Remember To:
- Eat breakfast. You'll probably be in a rush (at 5 a.m.?!) and a little bit nervous, which usually isn't the most opportune time to eat, but do it anyway. There's basically a 100 percent chance that you'll be famished later on, so you might as well take some preventative measures.
- Carefully clip your toenails. The difference between finishing the race or not could very well hinge on if a too-long nail is allowed to dig into a neighboring toe. Remember, your stride will be repeated thousands of times before you reach the finish line. Something as seemingly minor as an unclipped toenail can effectively sabotage months of hard work.
- Keep drinking water. Your hydration efforts should have begun days before, but Marathon Day is certainly no time to stop consuming liquids. In fact, the only one with a "drinking problem" on this day is someone who's not (drinking, that is). Avoid caffeinated drinks as they are actually dehydrating.

__PROVIDED INFORMATION__:

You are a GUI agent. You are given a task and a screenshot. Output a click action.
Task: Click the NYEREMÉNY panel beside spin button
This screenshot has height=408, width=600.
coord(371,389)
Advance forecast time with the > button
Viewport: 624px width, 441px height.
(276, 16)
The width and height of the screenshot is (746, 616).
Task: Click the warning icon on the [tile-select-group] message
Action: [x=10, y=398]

__WHAT THIS EXERCISE ASKS__:
(1) Put every line of the records into a numbered list, skipping any blank lines.
(2) Supply the next part of the marathon-day tips, continuing from the last item.

__FINAL ANSWERS__:
(1)
1. You are a GUI agent. You are given a task and a screenshot. Output a click action.
2. Task: Click the NYEREMÉNY panel beside spin button
3. This screenshot has height=408, width=600.
4. coord(371,389)
5. Advance forecast time with the > button
6. Viewport: 624px width, 441px height.
7. (276, 16)
8. The width and height of the screenshot is (746, 616).
9. Task: Click the warning icon on the [tile-select-group] message
10. Action: [x=10, y=398]

(2)
- Bring discardable clothing to the staging area. The only thing that's worse than waiting around for hours for a marathon to begin is waiting around for hours for a marathon to begin and freezing. Of course, if you're running in the Honolulu Marathon, bringing extra sweats with you may not be necessary - but it certainly can't hurt in New York (some races, including New York, collect the thrown-away clothing afterward and donate it to charity).
- Wear your bib number. This should go without saying, but as your race number is the single most important item you'll need on this day . . . well, try not to forget it!
- Bring petroleum jelly and/or Band-Aids with you (if you're so inclined). Prior to the start of a marathon, some runners have been seen applying petroleum jelly to themselves everywhere - and we do mean everywhere - you can possibly imagine. The reason, if you're wondering, is to ease the friction caused by various parts of one's body rubbing against clothing or shoes about 25,000 times over the course of the 26.2 miles.
- High-five kids spectating along the route. Even if you hadn't incorporated this move into your training, unless you're shooting for a personal record, you should try it. High-fiving will greatly enhance your marathon experience.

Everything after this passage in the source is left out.